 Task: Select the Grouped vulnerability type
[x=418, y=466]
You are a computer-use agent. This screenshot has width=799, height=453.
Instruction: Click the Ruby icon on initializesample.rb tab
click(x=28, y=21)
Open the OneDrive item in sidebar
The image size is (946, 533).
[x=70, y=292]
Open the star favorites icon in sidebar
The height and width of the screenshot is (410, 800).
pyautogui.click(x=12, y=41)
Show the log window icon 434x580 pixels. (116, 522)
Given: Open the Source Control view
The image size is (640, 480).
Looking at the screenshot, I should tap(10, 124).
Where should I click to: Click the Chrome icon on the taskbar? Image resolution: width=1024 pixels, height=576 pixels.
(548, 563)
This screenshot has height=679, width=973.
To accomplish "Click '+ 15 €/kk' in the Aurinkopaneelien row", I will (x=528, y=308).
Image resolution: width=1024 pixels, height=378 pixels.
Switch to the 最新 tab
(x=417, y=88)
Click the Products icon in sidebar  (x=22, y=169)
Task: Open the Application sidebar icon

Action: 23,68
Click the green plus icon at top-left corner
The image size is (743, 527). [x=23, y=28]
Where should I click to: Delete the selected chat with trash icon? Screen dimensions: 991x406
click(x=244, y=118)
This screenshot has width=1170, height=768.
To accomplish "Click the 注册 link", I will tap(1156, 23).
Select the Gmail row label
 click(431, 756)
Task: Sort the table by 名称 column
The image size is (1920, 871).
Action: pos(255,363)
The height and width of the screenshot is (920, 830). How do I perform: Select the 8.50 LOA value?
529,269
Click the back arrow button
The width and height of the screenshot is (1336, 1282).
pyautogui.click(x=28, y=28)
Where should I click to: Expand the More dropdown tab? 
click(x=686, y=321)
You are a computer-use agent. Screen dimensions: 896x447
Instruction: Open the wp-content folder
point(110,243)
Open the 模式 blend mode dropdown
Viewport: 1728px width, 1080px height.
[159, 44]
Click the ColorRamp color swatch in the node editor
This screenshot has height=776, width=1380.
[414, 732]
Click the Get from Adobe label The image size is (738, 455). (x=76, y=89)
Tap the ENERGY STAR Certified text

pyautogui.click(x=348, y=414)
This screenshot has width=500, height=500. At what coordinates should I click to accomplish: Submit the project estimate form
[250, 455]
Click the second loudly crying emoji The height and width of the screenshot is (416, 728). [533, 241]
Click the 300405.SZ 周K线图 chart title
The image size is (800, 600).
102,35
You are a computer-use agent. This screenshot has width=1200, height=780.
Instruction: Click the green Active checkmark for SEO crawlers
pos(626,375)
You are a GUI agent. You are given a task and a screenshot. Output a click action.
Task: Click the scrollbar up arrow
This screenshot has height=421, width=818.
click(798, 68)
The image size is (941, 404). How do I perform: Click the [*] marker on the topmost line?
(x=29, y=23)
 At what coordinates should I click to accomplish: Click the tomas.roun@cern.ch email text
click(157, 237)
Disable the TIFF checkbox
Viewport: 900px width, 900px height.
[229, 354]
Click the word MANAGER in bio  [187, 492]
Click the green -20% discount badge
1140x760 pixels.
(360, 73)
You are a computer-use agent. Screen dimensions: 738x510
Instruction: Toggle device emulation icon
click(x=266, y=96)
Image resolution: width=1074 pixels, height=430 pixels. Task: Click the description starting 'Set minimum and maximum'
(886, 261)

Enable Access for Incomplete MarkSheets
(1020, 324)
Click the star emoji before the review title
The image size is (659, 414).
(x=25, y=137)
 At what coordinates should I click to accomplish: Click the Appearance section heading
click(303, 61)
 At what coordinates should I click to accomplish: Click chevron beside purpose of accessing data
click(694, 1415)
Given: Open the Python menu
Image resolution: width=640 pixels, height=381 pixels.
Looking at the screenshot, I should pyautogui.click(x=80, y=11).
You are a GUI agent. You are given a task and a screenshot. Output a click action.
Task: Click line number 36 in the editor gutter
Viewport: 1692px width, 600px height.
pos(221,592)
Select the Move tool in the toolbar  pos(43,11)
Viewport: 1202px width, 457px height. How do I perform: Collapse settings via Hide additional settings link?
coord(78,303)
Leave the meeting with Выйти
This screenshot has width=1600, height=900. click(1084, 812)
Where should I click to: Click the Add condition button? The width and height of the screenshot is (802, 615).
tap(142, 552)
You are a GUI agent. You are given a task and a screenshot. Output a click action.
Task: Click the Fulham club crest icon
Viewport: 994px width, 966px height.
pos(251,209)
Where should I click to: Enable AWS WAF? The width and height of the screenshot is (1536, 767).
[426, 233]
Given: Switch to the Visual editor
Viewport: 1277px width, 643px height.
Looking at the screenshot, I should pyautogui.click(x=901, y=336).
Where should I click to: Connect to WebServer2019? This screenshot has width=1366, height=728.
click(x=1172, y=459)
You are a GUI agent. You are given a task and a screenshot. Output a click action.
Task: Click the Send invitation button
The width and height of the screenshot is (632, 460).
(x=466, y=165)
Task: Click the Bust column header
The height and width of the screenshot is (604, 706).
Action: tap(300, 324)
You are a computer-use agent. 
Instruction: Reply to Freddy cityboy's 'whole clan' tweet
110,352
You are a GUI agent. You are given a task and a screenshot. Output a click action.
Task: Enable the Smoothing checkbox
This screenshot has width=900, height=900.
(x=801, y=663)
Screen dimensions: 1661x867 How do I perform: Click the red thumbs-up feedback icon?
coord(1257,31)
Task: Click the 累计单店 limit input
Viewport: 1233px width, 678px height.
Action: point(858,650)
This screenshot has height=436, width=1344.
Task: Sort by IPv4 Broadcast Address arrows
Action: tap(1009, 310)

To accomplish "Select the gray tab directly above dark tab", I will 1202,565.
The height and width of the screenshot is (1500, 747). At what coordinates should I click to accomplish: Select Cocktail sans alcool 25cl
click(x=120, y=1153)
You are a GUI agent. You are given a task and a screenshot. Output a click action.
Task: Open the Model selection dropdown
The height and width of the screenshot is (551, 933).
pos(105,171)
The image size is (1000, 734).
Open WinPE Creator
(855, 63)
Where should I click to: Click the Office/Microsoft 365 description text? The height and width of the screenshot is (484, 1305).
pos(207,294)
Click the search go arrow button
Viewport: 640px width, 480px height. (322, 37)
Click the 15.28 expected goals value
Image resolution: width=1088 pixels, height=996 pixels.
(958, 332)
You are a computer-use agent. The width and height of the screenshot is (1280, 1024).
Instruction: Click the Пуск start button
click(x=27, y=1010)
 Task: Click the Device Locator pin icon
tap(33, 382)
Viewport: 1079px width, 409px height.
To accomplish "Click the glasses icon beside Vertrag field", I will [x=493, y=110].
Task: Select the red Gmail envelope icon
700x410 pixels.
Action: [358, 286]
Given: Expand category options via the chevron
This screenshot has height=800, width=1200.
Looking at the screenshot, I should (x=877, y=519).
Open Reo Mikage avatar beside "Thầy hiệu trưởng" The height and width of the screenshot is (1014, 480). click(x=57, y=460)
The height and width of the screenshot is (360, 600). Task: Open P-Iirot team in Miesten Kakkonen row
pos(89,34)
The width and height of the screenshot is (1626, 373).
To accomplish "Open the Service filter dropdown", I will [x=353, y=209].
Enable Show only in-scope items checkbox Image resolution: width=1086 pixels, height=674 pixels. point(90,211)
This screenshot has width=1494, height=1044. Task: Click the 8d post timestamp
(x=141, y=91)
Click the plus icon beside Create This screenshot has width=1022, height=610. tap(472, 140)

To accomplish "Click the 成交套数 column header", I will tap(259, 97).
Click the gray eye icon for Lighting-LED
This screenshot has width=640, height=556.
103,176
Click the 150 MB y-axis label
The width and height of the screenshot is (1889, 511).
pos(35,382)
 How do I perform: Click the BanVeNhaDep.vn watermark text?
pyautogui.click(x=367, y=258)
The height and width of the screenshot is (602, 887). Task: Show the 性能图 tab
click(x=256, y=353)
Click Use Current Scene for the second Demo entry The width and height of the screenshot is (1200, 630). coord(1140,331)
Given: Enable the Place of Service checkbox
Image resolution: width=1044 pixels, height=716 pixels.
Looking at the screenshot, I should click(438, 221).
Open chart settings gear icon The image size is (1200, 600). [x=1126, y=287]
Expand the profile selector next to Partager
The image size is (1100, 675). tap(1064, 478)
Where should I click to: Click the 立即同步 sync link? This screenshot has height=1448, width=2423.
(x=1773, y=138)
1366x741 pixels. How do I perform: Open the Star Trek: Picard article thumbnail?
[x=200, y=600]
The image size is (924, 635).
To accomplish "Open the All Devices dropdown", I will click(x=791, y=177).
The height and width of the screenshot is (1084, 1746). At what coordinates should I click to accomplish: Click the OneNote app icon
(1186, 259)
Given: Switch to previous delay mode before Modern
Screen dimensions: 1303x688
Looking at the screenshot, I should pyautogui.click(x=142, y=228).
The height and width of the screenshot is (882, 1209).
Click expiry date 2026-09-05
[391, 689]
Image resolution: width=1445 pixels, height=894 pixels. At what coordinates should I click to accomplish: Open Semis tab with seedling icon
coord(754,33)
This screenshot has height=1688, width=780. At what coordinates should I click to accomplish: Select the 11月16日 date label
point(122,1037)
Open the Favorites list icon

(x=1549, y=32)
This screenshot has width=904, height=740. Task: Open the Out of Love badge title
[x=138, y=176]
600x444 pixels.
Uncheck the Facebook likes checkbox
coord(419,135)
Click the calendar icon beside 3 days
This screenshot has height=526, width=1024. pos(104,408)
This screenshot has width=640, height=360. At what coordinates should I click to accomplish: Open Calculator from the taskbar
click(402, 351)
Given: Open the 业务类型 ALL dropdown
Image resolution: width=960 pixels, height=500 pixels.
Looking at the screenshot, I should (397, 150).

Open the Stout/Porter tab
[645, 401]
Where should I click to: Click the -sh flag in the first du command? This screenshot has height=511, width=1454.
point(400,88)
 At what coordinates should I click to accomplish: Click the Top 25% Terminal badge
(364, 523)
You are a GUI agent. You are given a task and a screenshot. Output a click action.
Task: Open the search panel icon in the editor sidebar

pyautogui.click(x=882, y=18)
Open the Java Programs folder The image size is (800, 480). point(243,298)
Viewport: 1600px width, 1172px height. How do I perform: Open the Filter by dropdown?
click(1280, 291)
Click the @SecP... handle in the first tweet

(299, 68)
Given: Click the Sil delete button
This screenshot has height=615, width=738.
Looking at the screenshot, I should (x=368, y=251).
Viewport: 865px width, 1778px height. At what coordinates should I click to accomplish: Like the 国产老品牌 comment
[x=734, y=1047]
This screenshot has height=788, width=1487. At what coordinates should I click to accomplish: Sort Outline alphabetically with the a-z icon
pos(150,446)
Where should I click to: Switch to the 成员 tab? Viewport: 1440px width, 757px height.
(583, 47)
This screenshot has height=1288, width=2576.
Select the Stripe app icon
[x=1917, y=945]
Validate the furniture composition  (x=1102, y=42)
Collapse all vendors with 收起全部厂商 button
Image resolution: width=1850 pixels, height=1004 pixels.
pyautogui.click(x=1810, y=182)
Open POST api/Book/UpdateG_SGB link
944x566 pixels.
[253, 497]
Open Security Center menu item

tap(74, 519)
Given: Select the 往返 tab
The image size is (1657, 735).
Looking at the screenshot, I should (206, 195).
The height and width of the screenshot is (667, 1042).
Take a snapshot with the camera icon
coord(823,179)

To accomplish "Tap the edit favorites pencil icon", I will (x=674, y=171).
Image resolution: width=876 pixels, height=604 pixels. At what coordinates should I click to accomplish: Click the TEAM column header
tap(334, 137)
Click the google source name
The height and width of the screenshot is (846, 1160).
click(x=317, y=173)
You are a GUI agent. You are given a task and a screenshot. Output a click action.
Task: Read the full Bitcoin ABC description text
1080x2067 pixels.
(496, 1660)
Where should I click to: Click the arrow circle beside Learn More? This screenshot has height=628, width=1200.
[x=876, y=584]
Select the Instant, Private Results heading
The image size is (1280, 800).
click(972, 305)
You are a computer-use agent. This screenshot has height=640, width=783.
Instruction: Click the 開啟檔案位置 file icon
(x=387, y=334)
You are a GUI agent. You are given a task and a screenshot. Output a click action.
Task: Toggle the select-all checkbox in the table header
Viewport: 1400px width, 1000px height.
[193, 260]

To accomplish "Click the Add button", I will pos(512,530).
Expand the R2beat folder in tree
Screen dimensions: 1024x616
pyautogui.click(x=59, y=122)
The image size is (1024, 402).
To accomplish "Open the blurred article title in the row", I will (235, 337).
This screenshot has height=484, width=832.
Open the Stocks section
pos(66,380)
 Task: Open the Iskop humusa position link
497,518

» Work request
Repeat, exactly as they stand above, the lines from the line with "Screen dimensions: 1661x867" to the line with "You are a computer-use agent. The", both lines included.

» Output of the task
Screen dimensions: 1661x867 How do I perform: Click the red thumbs-up feedback icon?
coord(1257,31)
Task: Click the 累计单店 limit input
Viewport: 1233px width, 678px height.
Action: point(858,650)
This screenshot has height=436, width=1344.
Task: Sort by IPv4 Broadcast Address arrows
Action: tap(1009, 310)

To accomplish "Select the gray tab directly above dark tab", I will 1202,565.
The height and width of the screenshot is (1500, 747). At what coordinates should I click to accomplish: Select Cocktail sans alcool 25cl
click(x=120, y=1153)
You are a GUI agent. You are given a task and a screenshot. Output a click action.
Task: Open the Model selection dropdown
The height and width of the screenshot is (551, 933).
pos(105,171)
The image size is (1000, 734).
Open WinPE Creator
(855, 63)
Where should I click to: Click the Office/Microsoft 365 description text? The height and width of the screenshot is (484, 1305).
pos(207,294)
Click the search go arrow button
Viewport: 640px width, 480px height. (322, 37)
Click the 15.28 expected goals value
Image resolution: width=1088 pixels, height=996 pixels.
(958, 332)
You are a computer-use agent. The width and height of the screenshot is (1280, 1024).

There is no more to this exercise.